Até 2005 existirão 100 micro-cervejarias no país”, prevê o mestre Fulda. Muitas delas estão filiadas à Abmic (Associação Brasileira de Micro-Cervejarias), com sede em São Paulo, que aglutina várias marcas já com boa distribuição no mercado, como a Baden Baden, de Campos do Jordão, e a Colorado, de Ribeirão Preto. Fulda aponta como outro sinal da crescente especialização deste mercado o surgimento de várias escolas de formação de cervejeiros, como o Centro de Tecnologia de Alimentos (Cetec), que o Senai mantém em Vassouras, interior fluminense. Em São Paulo, também há centro de formação técnica em cerveja na Unesp e no município de Lorena, com mini-fábrica para pesquisa e desenvolvimento de produtos.

Abrir uma micro-cervejaria é um investimento bem menos astronômico do que se imagina.
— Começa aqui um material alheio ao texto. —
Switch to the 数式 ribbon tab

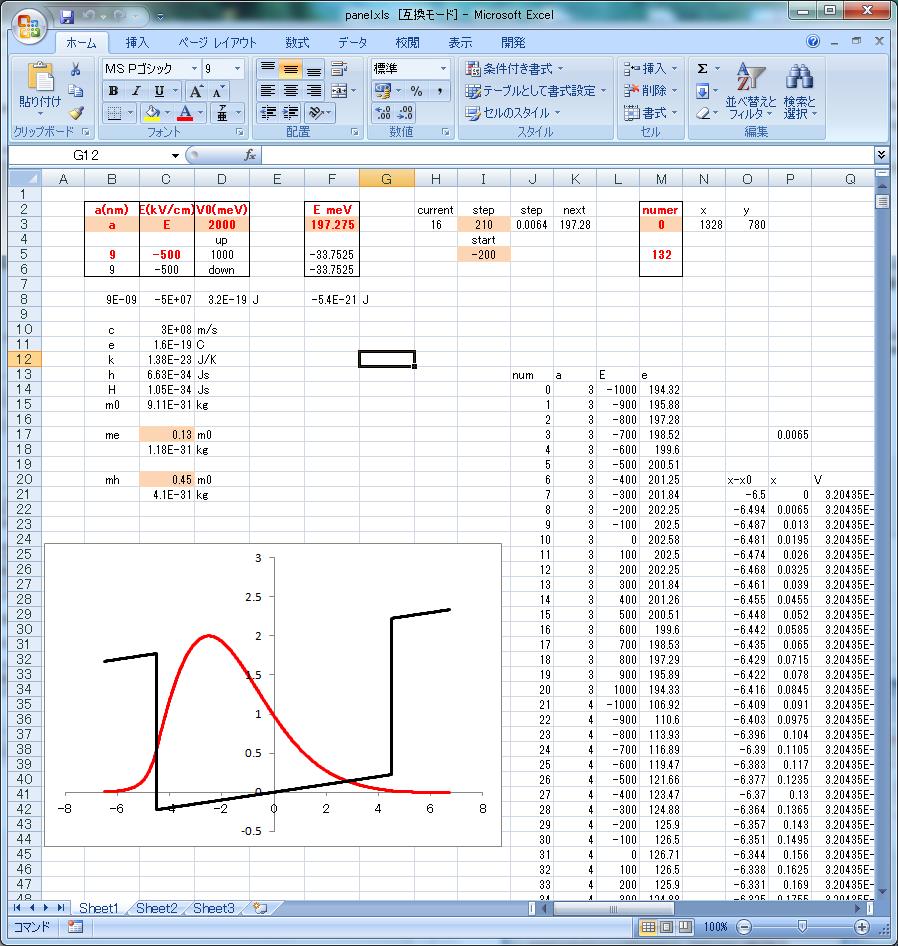[297, 43]
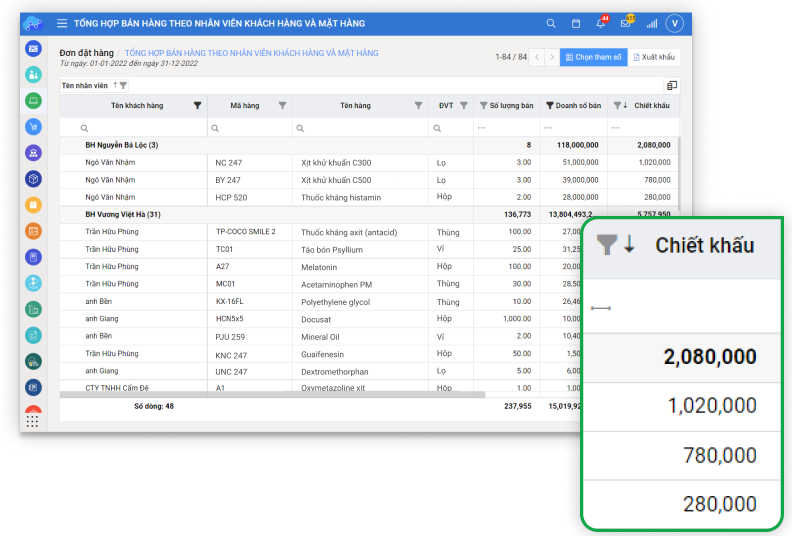Click the Đơn đặt hàng breadcrumb
The width and height of the screenshot is (792, 536).
click(86, 53)
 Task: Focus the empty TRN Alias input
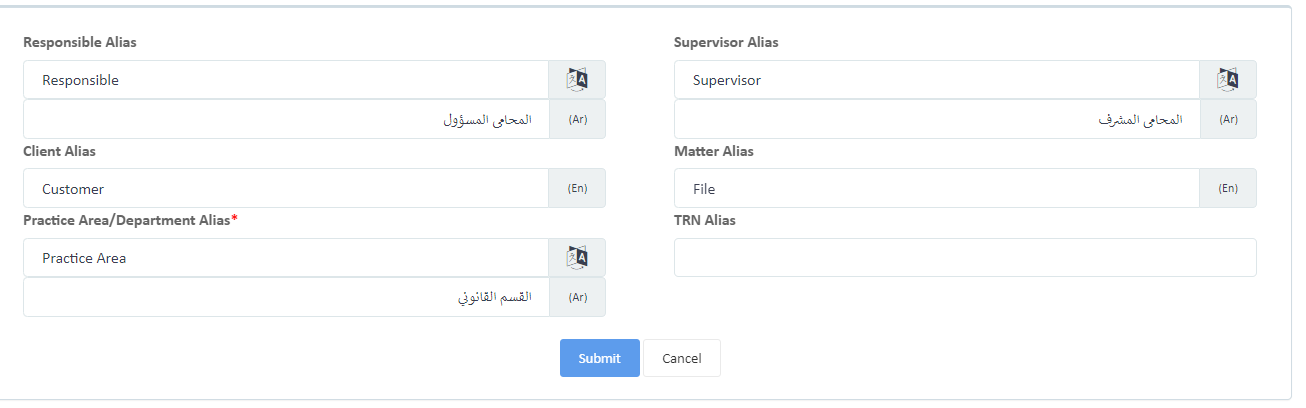[965, 257]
Com cerca de R$ 170 mil é possível montar uma unidade para a fabricação de 7 mil litros/mês. Mas há ainda os gastos com o desenvolvimento da fórmula. “O retorno é certo e fácil”, diz Marcelo Nicolosi, 36 anos, gerente da Mec Bier, uma das empresas que se especializaram na produção e venda de máquinas para o setor. “A maioria dos nossos clientes já se expandiram e triplicaram de tamanho”, gaba-se. São várias as escalas de uma micro-cervejaria. Há até um tipo caseiro, batizado de Linha Hobby, que permite a fabricação de 100 litros/mês ao custo inicial de R$ 32 mil. O formato é ideal para quem costuma receber grande quantidade de amigos amantes da cerveja em casa. Um presente perfeito para a chácara do Zeca Pagodinho, por exemplo.